Rewrite the passage of the CPU decoder width thread starting with "Zen 5 - 8 wide" and going on through "most other architectures.", substituting "operations" for "instructions".

▶ Document extract
□ □ □ □
Apple’s ARM cores have wider decode than x86

M1 - 8 wide

M4 - 10 wide

Zen 4 - 4 wide

Zen 5 - 8 wide

adgjlsfhk1 3 days ago | parent | next [-]

pure decoder width isn't enough to tell you everything. X86 has some commonly used ridiculously compact instructions (e.g. lea) that would turn into 2-3 instructions on most other architectures.

ajross 3 days ago | parent | next [-]

The whole ModRM addressing encoding (to which LEA is basically a front end) is actually really compact, and compilers have gotten frightently good at exploiting it. Just look at the disassembly for some non-trivial code sometime and see what it's doing.

monocasa 3 days ago | parent | prev | next [-]

Additionally, stuff llike rmw instructions are really like at least three, maybe four or five risc instructions.

ack_complete 3 days ago | parent | prev | next [-]

Yes, but so does ARM. ld1 {v0.16b,v1.16b,v2.16b,v3.16b},x0,#64 loads 4 x 128-bit vector registers and post-increments a pointer register.

kimixa 3 days ago | parent | prev [-]

Also the op cache - if it hits that the decoder is completely skipped.

ryuuchin 3 days ago | parent | prev | next [-]

Is Zen 5 more like a 4x2 than a true 8 since it has dual decode clusters and one thread on a core can't use more than one?

https://chipsandcheese.com/i/149874010/frontend

wmf 4 days ago | parent | prev | next [-]

Skymont - 9 wide

mort96 3 days ago | parent | prev [-]

Wow, I had no idea we were up to 8 wide decoders in amd64 CPUs.
□ □ □ □
▶ Given data

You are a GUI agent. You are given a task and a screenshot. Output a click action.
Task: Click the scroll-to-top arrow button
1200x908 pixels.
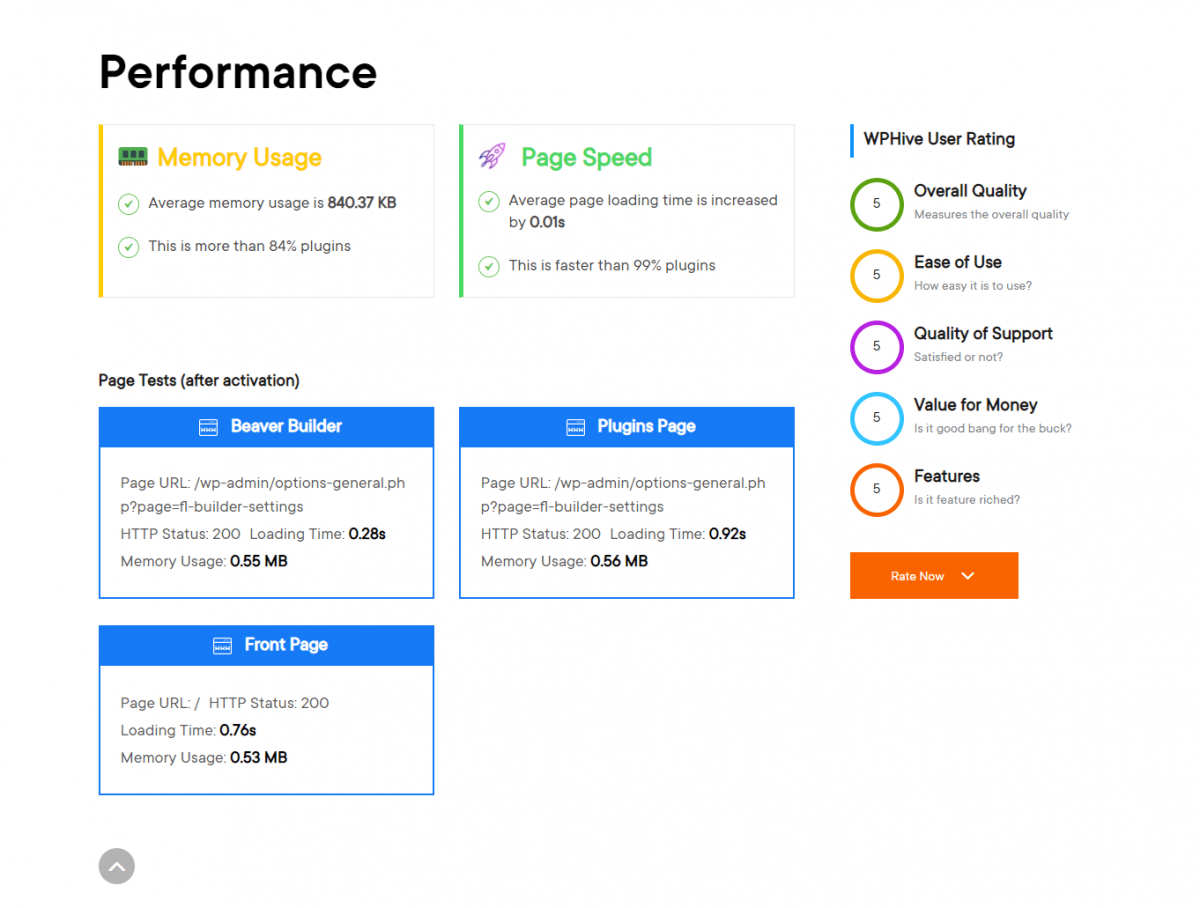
□ □ □ □
▶ The response
Zen 5 - 8 wide

adgjlsfhk1 3 days ago | parent | next [-]

pure decoder width isn't enough to tell you everything. X86 has some commonly used ridiculously compact operations (e.g. lea) that would turn into 2-3 operations on most other architectures.